Strolr is a chatbot designed to help pregnant individuals access trustworthy, verified health information quickly and effectively. By summarizing and delivering health information from verified resources, Strolr was designed to support users of varying health literacy levels by providing clear, concise, and easy-to-understand responses.
The primary goal of Strolr is to connect pregnant individuals to trustworthy health resources in an easy-to-access and user-friendly manner. While resources like the CDC, FDA, and HHS provide valuable information, their content may not always be easy to navigate, query, or understand for users with varying health literacy levels.
- Accessible to users with varying health literacy levels.
- Simple, jargon-free responses in a 6th-grade reading level.
- Quick access to health information from trusted organizations.
- Clear citations for retrieved information.
-
Resource Compilation:
- Strolr uses a curated list of over 100 verified health resources from trusted U.S. government agencies, such as:
- Centers for Disease Control and Prevention (CDC)
- U.S. Food and Drug Administration (FDA)
- U.S. Department of Health and Human Services (HHS)
- Strolr uses a curated list of over 100 verified health resources from trusted U.S. government agencies, such as:
-
Data Storage and Retrieval:
- Document embeddings are generated from the compiled resources and stored in an Amazon RDS for PostgreSQL database hosted on an AWS Virtual Private Cloud (VPC). If you intend to use this locally, you can make a local PostgreSQL database.
-
Chat Workflow:
- Users interact with a Streamlit web app to input their queries.
- Documents relevant to the query are retrieved using vector similarity matching.
- The retrieved documents are summarized using LangChain and OpenAI's GPT-4-o mini model.
- Strolr’s responses:
- Summarize the content at a basic health literacy level.
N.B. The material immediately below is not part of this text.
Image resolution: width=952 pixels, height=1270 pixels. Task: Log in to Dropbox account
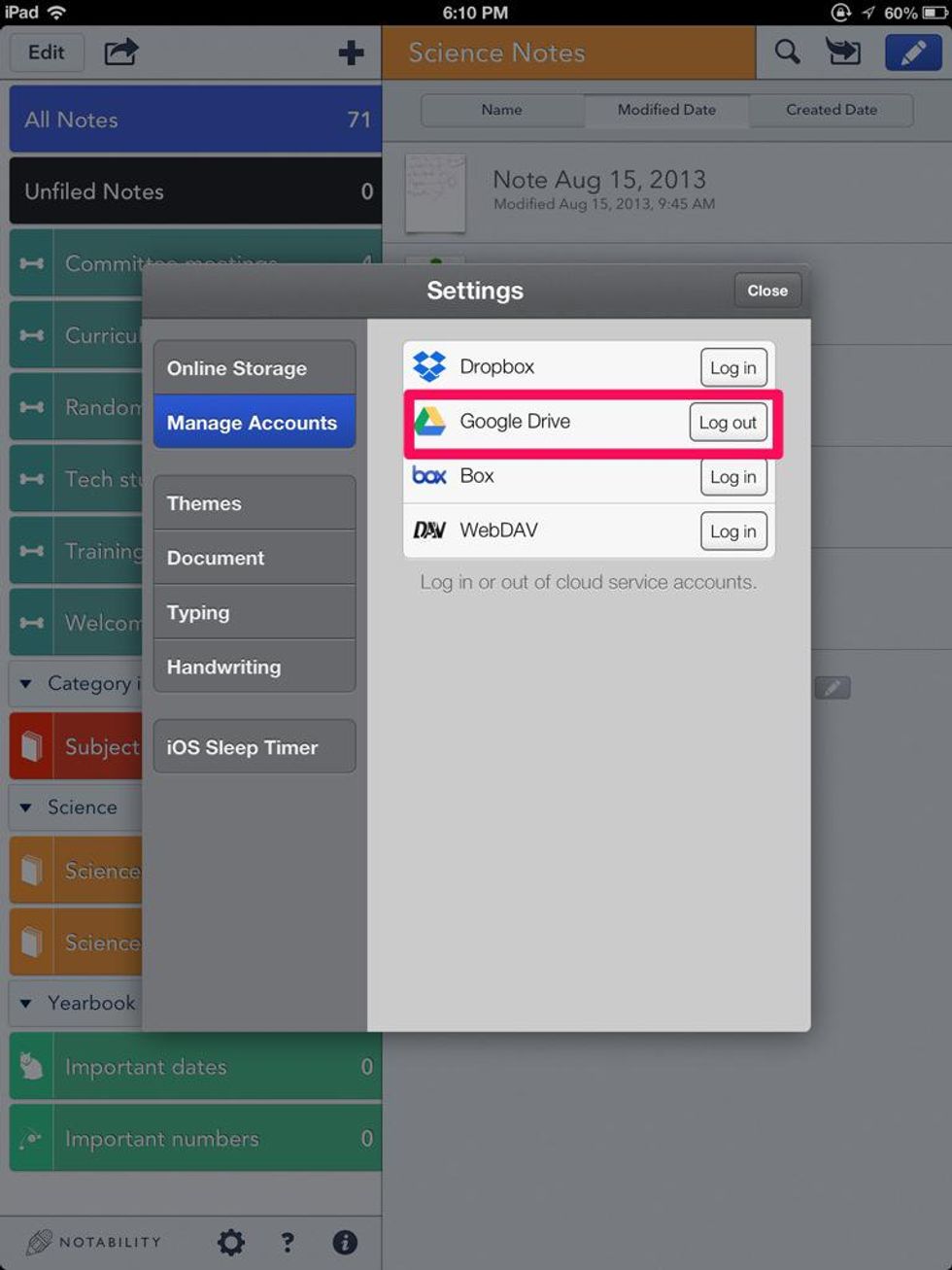pos(732,368)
- Cite all retrieved documents.
- Encourage users to consult healthcare providers for queries beyond the scope of the chatbot.
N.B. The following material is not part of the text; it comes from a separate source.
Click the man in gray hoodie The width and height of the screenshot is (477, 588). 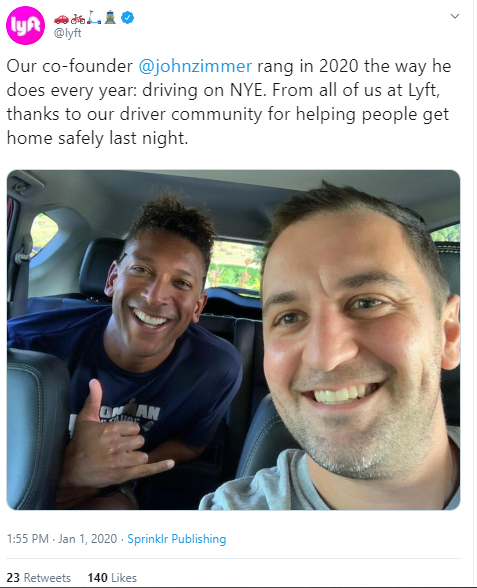coord(349,349)
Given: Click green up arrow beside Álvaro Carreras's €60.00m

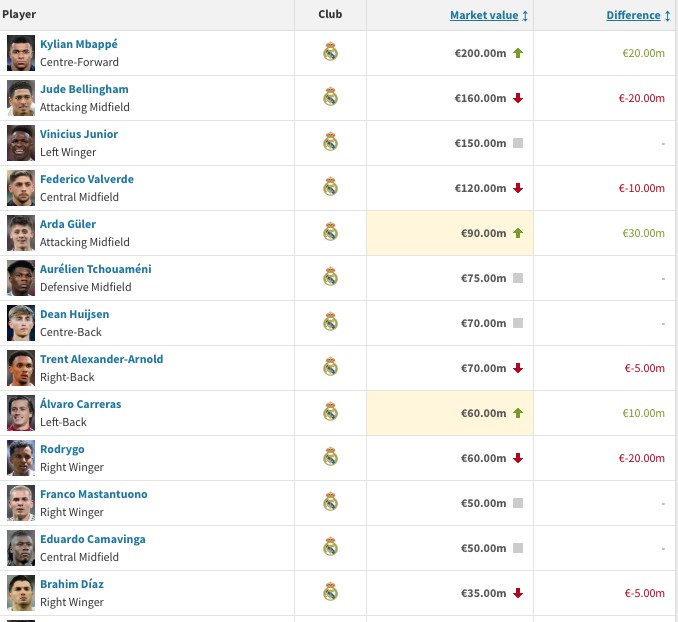Looking at the screenshot, I should (518, 413).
- Trustworthy Sources: Strolr restricts responses to verified pregnancy health resources.
- Customizable Responses: Summarizes content at a 6th-grade reading level for easy understanding.
- Citations: All responses include references to the source documents.
- Fallback Guidance: For queries beyond the chatbot’s scope, users are encouraged to consult healthcare providers.
- Scalable Backend: Powered by AWS for scalable and secure data handling.
- Install Python (version >= 3.8).
- Install PostgreSQL and set up an RDS instance.
- Obtain API keys for OpenAI.
- Clone this repository:
git clone https://github.com/yourusername/strolr.git cd strolr
- url_resources.csv - This is a list of resources curated for Strolr's pilot database. The URLs are provided for the relational database.
- langchain.ipynb - This python notebook shows the process of loading the URLs from the curated list, chunks the documents, embeds them (need OpenAI key here), creates a vector store (Docker), and adds the documents to the vector store. a. A docs.pkl file was created to save the documents. You can use vectordb.py to only embed and add the data from the vector store by loading the docs.pkl file.
- strolr_amia.py - This file contains the necessary functions for running the full Strolr Streamlit app, with connections to your database and OpenAI key required to run.
- stror_bot.svg and LOGO_FINAL.png - Logos for app.
- script.js, index.html, styles.css - Files for informational resources link of Strolr Streamlit app.